Greece Ends Market Exile With Triumphant Bond Auction

@AFP
Greece Ends Market Exile With Triumphant Bond Auction

Athens (AFP) – Bailed-out Greece returned to bond markets with a bang on Thursday after a four-year exile, raising three billion euros and sending a major signal that the eurozone debt crisis is fading.

Greece’s EU-IMF creditors hailed the move which the Greek prime minister said had “opened the way for cheaper borrowing” for the recession-hit country.

“We have opened the way for cheaper borrowing on the markets tomorrow,” Prime Minister Antonis Samaras said in a televised address.

“If all goes well from now on, next time the country will be able to borrow higher sums at lower interest,” he said.

The finance ministry said Greece had sold the five-year bond at 4.75 percent interest, with participation of long-term investors outside Greece expected to approach 90 percent.

In Washington, IMF chief Christine Lagarde said the bond issue showed Greece was headed in the “right direction.”

“I see the issuance that took place today, which was massively oversubscribed, as an indication that Greece is heading in the right direction,” Lagarde told reporters at the World Bank/International Monetary Fund annual spring meetings.

EU vice-president Siim Kallas added: “It is an important sign that the Greek economy is starting to regain the confidence of investors, and reflects the positive effects of the far-reaching reforms undertaken by Greece.”

§

### Activity 1
Answer the following from the article on Greece's bond auction:
(a) How much money did Greece raise on its return to the bond markets?
(b) At what interest rate did Greece sell the five-year bond?
(c) At what event did Christine Lagarde speak to reporters?
### Activity 2
Set down exactly the passage of the article on Greece's bond auction starting at "Athens (AFP) –" and ending at "approach 90 percent.".

§

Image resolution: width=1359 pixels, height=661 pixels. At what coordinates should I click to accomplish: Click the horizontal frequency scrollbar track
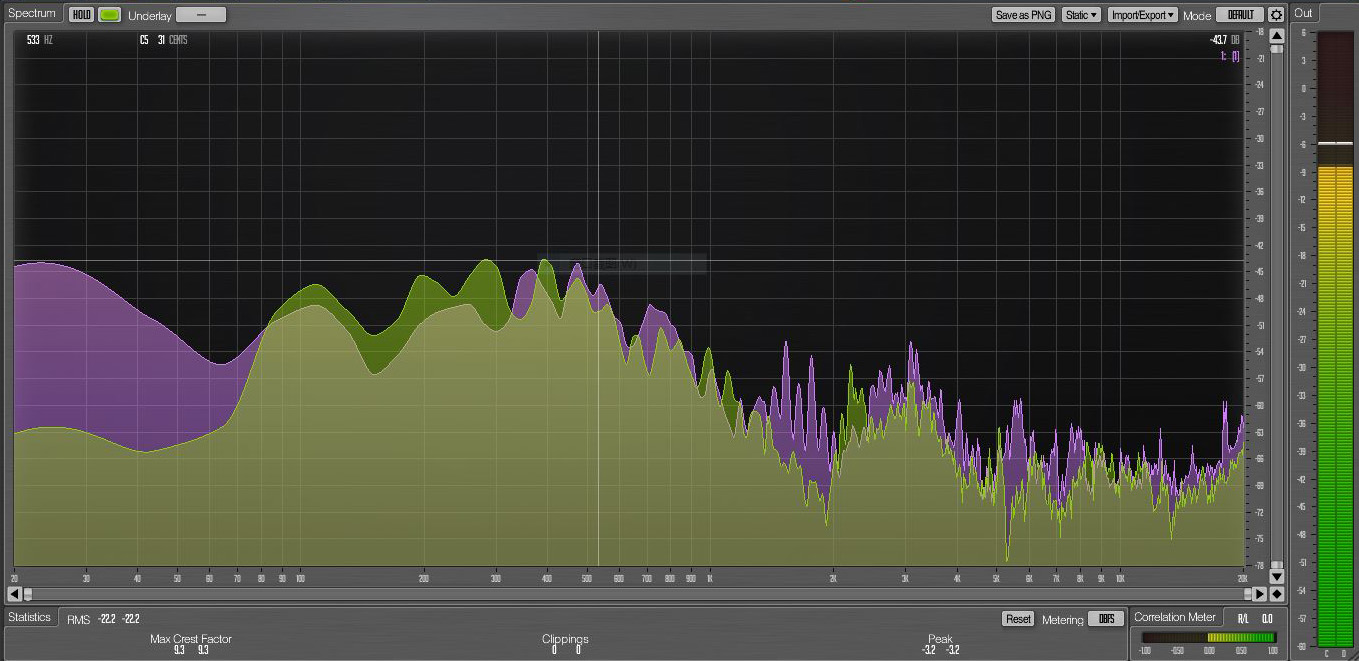click(x=640, y=594)
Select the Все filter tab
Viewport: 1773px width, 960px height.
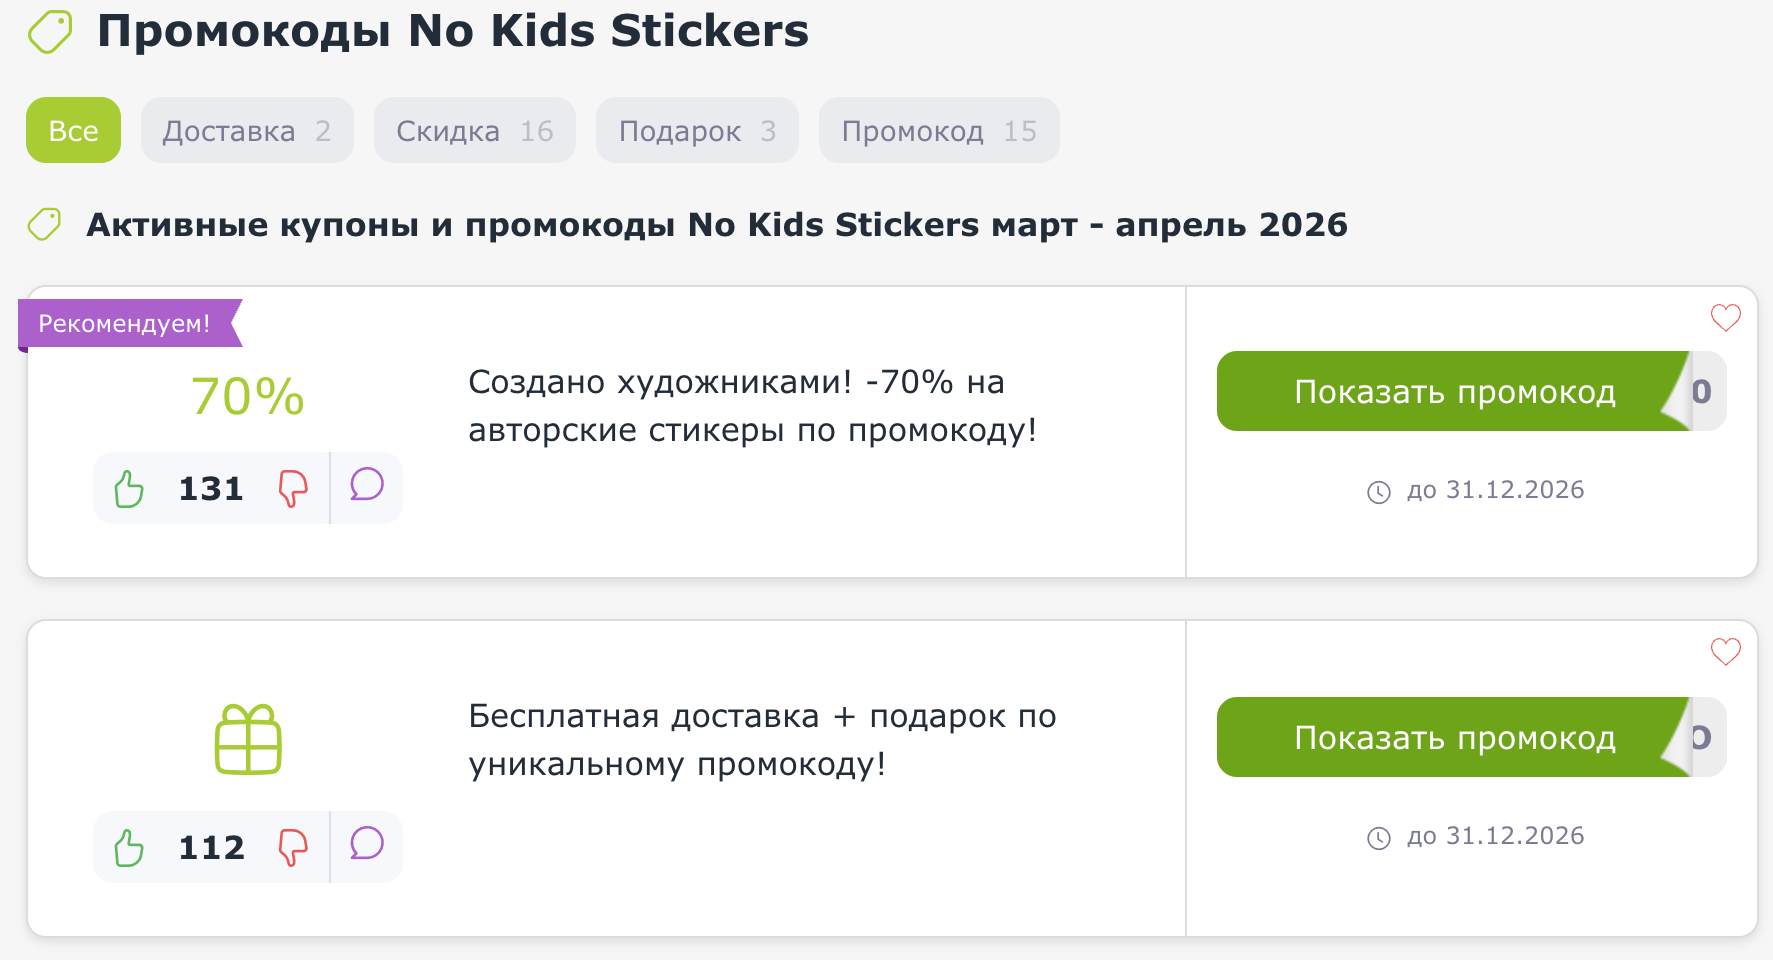(73, 131)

§

### Written solution 1
(a) Three billion euros.
(b) 4.75 percent.
(c) The World Bank/International Monetary Fund annual spring meetings in Washington.

### Written solution 2
Athens (AFP) – Bailed-out Greece returned to bond markets with a bang on Thursday after a four-year exile, raising three billion euros and sending a major signal that the eurozone debt crisis is fading.

Greece’s EU-IMF creditors hailed the move which the Greek prime minister said had “opened the way for cheaper borrowing” for the recession-hit country.

“We have opened the way for cheaper borrowing on the markets tomorrow,” Prime Minister Antonis Samaras said in a televised address.

“If all goes well from now on, next time the country will be able to borrow higher sums at lower interest,” he said.

The finance ministry said Greece had sold the five-year bond at 4.75 percent interest, with participation of long-term investors outside Greece expected to approach 90 percent.